Wayne County comprises the Jesup, Georgia Micropolitan Statistical Area.

History

At the time of European contact, the area of what would become Wayne County was settled by the Guale people. Being close to the coast and bordered by the Altamaha River, Wayne County's history includes occupation by Spanish missionaries at the time of the settlement of Saint Augustine as well as short-lived French occupation. The flags of France, Spain, England, and the Confederate States of America all flew over Wayne.

Early years
Seventy years after General James Oglethorpe settled the colony of Georgia and 27 years after that colony became one of the 13 original states, Wayne County came into being. The county was named for Mad Anthony Wayne whose military career had made him a well-known hero.  When he surprised the British garrison at Stony Point on July 15, 1779, he acquired the nickname "Mad" Anthony.  From one siege to another, he was a vital member of General George Washington's staff serving well under General Nathanael Greene and coming to Georgia in 1781 in his service during the American Revolution.

It was created by an Act of the Legislature in 1803 after the Wilkinson Treaty was signed with the Creek Indians on January 16, 1802, which ceded part of the Tallassee Country and part of the lands within the forks of the Oconee and Ocmulgee Rivers to the United States.  As originally laid out, the new county – the 28th Georgia county – was a long narrow strip of land approximately  in length but with varying measures of width along the way.  It was six miles (10 km) as it stood just south of the Altamaha River, eight miles (13 km) wide near the Satilla and five miles (8 km) wide at a location about  south of the Altamaha.  All counties organized prior to 1802 were headright counties – no surveys were ever made of those counties.  It was found that under the headright system more land was given away than actually existed and this was the case for Wayne County.  Although created in 1803, no valid lottery was done for the county until the Land Lottery Act of 1805.  The 1805 Act divided the half million acres (2,000 km2) of Wayne County, formed the Tallassee Strip, and set the stage for the land lottery that would result in more formal settlement of the area.  It is the second date, December 7, 1805, that the county chose to observe as the creation date.  The area was not a popular one for lottery draws as the straws were drawn sight unseen and the winner was as likely to draw swampland as he was prime agricultural lots.
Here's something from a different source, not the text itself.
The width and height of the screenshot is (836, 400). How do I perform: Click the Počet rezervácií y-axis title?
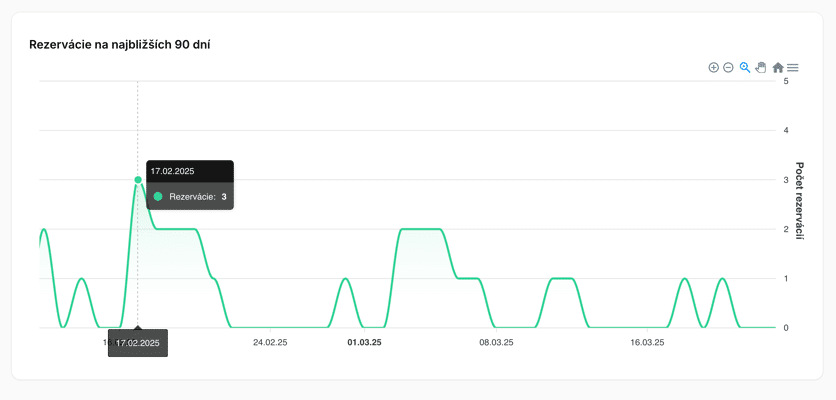(x=800, y=201)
The fight for the county seat
The county was slow in developing and those in the area were in no hurry to be concerned with matters governmental.
On December 8, 1806, the Georgia General Assembly created appointed five commissioners to establish a permanent site for a county seat and called for county court to be held at the home of one those commissioners, Roberta Smallwood, until a permanent site could be established. In December 1808, the General Assembly called for a new set of commissioners to select a county seat, as the site picked by the previous set had picked a site near the upper corner of the county and was not centrally located. Court was to be held at the house of a Captain William Clements until a site was selected.
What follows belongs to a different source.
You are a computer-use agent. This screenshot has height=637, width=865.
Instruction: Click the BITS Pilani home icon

In December 1823, the General Assembly appointed another board of commissioners to establish a county seat.

The first post office in Wayne County was established at Tuckersville, sometimes seen as Tuckerville, on January 29, 1814. Tuckersville acted as the county seat until Waynesville was so designated.  John Tucker was the first postmaster and his service was followed by William A. Knight and Robert Stafford Jr. before the mail service was discontinued in 1827.  Tuckersville disappears from most maps by 1850. Its exact location remains a mystery although it is known it was 9 miles north of Waynesville on the Post Road near the ford of Buffalo Swamp. The intersection of Mount Pleasant Road and 10 Mile Road is a possible location.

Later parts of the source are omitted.